Maria Callas, o la Callas es que aparece en el escenario de La Estación, gracias a la tecnología BASE Hologram, que le otorga presencia, y al archivo fonográfico de Warner Classics que le da la voz. Imagen, voz, y la intervención imprescindible y necesaria de la Orquesta Sinfónica de Bankia son la que dan forma a este espectáculo lírico en el que, apoyándose en imágenes y entrevistas de la época, también proyectadas en el escenario, se enmarca la leyenda en la que el público convirtió a Maria, que ya dijo que ella se veía muy humana, porque si fuese una leyenda cantaría mejor.

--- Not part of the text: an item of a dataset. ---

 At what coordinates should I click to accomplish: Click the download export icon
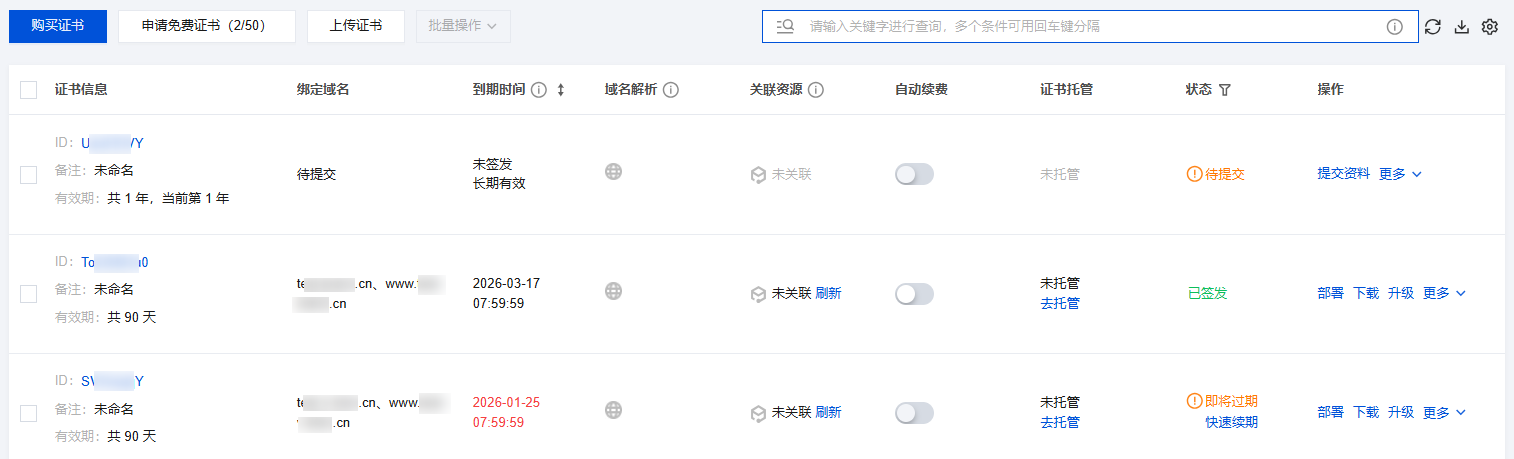(x=1461, y=27)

El formato de Callas in concert continúa la vereda que ya abrieron Gorillaz en el pop, para demostrar que la presencia física no es imprescindible en escena para ofrecer un espectáculo en el que la huella humana está presente en otros tantos aspectos (en este caso citado, las voces y música son en directo), y que el público está preparado para disfrutarlo en directo. Pero claro, aquí solo hay un elemento en directo, la orquesta, y todo lo demás es material de archivo genialmente empaquetado y presentado, pero es solo eso, pura apariencia.

Negar la dificultad que debe entrañar ser un director de orquesta y depender de una representación holográfica sobre la que dirigir a tu sinfónica, es innegable, y la ejecución y partitura es magnífica, gran mérito de la Orquesta Sinfónica de Bankia; pero que la tecnología BASE Hologram lo único que aporte sea esa digitalización de Maria Callas, donde ni siquiera la voz ha sido sometida a una remasterización, mas que necesaria para que el resultado de este concierto fuese cuanto menos reseñable, pues hace que todo Maria Callas in concert cojee y se dilate en el tiempo demasiado para mi gusto.

Noventa minutos de un concierto, sin ser La Estación el Auditorio Nacional, y que la calidad de audio de la espectral Maria Callas sea la misma que un vinilo en mi casa, o si me camino de casa accedo al Youtube para ver interpretar a la Callas a Norma, no justifican todo el despliegue tecnológico si lo que se ve a entregar al espectador no es excelente. Callas in concert cumple con lo que se espera, ver al fantasma de Maria Callas en concierto, pero lo que debería ofrecer es una oportunidad de volar la cabeza del espectador, u ofrecer un factor WOW que me hiciese recomendarlo a mis amistades.

Hay posibilidades de que Callas in concert fuese lo más parecido a una experiencia inmersiva en la que se jugase con el espectador y este llegara a dudar de si realmente Maria Callas está ahí, y no descansando en una urna del Père Lechaise de París. En un momento determinado del concierto, Maria echa al aire una cartas que quedan suspendidas frente a ella y caen a cámara lenta; ese efecto es el juego que necesita Callas in concert para triunfar. Imaginaos una lluvia de rosas, como las que se entregan al llegar, cayendo sobre ella; o ese viento invisible que hace moverse una de sus estolas, que ella luchase contra él en una de las interpretaciones. El límite es la propia imaginación del ¿director? del espectáculo, y aquí ese límite ha quedado marcado en la simple ejecución de darle al Play para que Maria Callas salude al director de orquesta y reverencie al público.